What Homeowners Should Know About Swimming Pools

Ah, sunny days on the deck, relaxing with friends with a piña colada, cooling off in the pool. It’s the picture of a perfect suburban summer.

Swimming pools are wonderful. I’m hoping the municipal Summerville Pool in the Beaches opens this summer once the threat of COVID-19 has receded. But if you’re considering installing a pool at your home, or buying a resale or new home with a pool, there are implications for the rates of your home insurance.

Swimming Pools and Insurance Risks

The most obvious risk of having a swimming pool is that someone — or even someone’s pet — could drown. The area around an inground pool is concrete; when it’s wet, slips and falls can be dangerous.

There’s the risk of someone striking their head on the bottom of the pool, especially if you have a diving board. Horseplay is another risk — no matter how many times you tell children or adult men who have had four beers, the temptation becomes too much, especially if you invite over friends to host a barbecue. The increase in liability means an increase in the amount of liability insurance you have to carry.

Pools are also considered an “attractive nuisance.” That means you could still be liable even if a trespasser injures himself.

There’s also an often-unrecognized impact on your insurance that comes with a pool: It raises the value of your property. If you’re buying a new or resale home with a pool, that will already be a factor. If you’re having a pool installed, your premiums will go up simply because of the increase in value. There’s also the additional cost of insuring the pool itself from damage.

Above ground pools are another issue. It often depends on a municipal definition of a swimming pool based on size or depth. You probably don’t need to tell your insurer you bought a six-inch-deep kiddy pool to sit in on hot summer days but check with your municipality — and your insurance provider — on what constitutes a swimming pool for liability purposes.

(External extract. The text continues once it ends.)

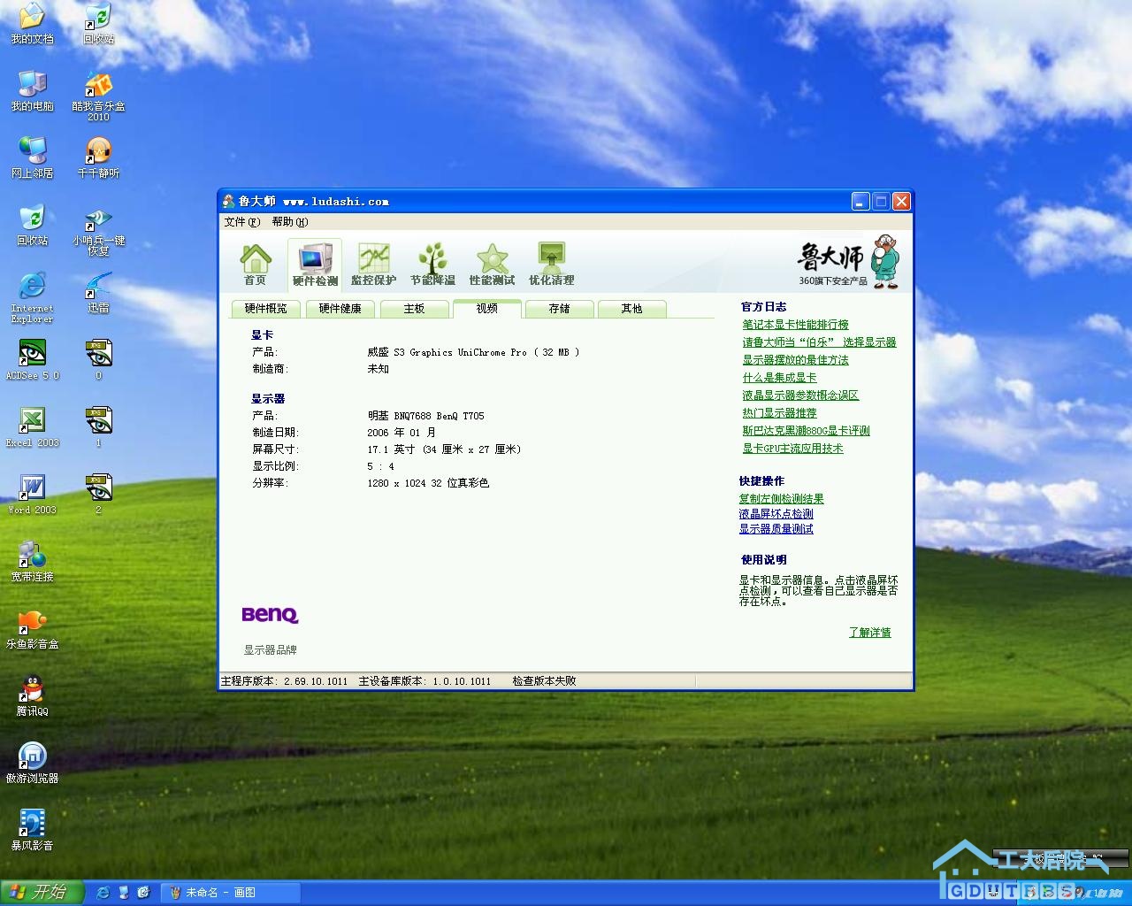Open the 了解详情 link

Steering Clear of Accidents and Filing Claims

There are many measures you can take to prevent an incident involving your pool. It’s not just about liability — you don’t want an injury or, heaven forbid, a fatality on your conscience. It’s worth considering increasing the liability coverage within your home insurance policy if you install a pool, or if purchasing a new home with a pool installed.

Consider these helpful suggestions to prevent an accident in or around your swimming pool:

  • The Pool and Hot Tub Council of Canada have created a draft municipal bylaw regarding the fencing and “layered protection” of homes with swimming pools. These layers include intrusion alarms, physical barriers (a fence that can’t be climbed), and a poolside phone with emergency numbers posted.
  • There is no substitute for competent adult supervision. Someone always has to be alert and aware, especially when children are involved. Vigilance is not only the price of freedom; it’s the price of pool ownership.
  • Litter the pool with flotation devices. Pool noodles, flutterboards, life rings, whatever. If someone starts to flail in the water, he or she should have something to support them within reach. Get a poolside shepherd’s hook as well.
  • Signage. A “No Trespassing/Danger” sign on your fencing shows you’ve taken care to prevent “attractive nuisance” incidents. A “No Diving” sign may be appropriate. Have rules and post them. No running. No horseplay.
  • Every member of your family should have first aid and safety training. (Actually, come to think of it, shouldn’t everyone anyway?)
  • Never let someone swim alone in the pool. Always have at least one other person, even if he or she is on the deck.
  • Take swimming lessons. It’s ironically apparent, but, if you have a pool, your family should know how to swim.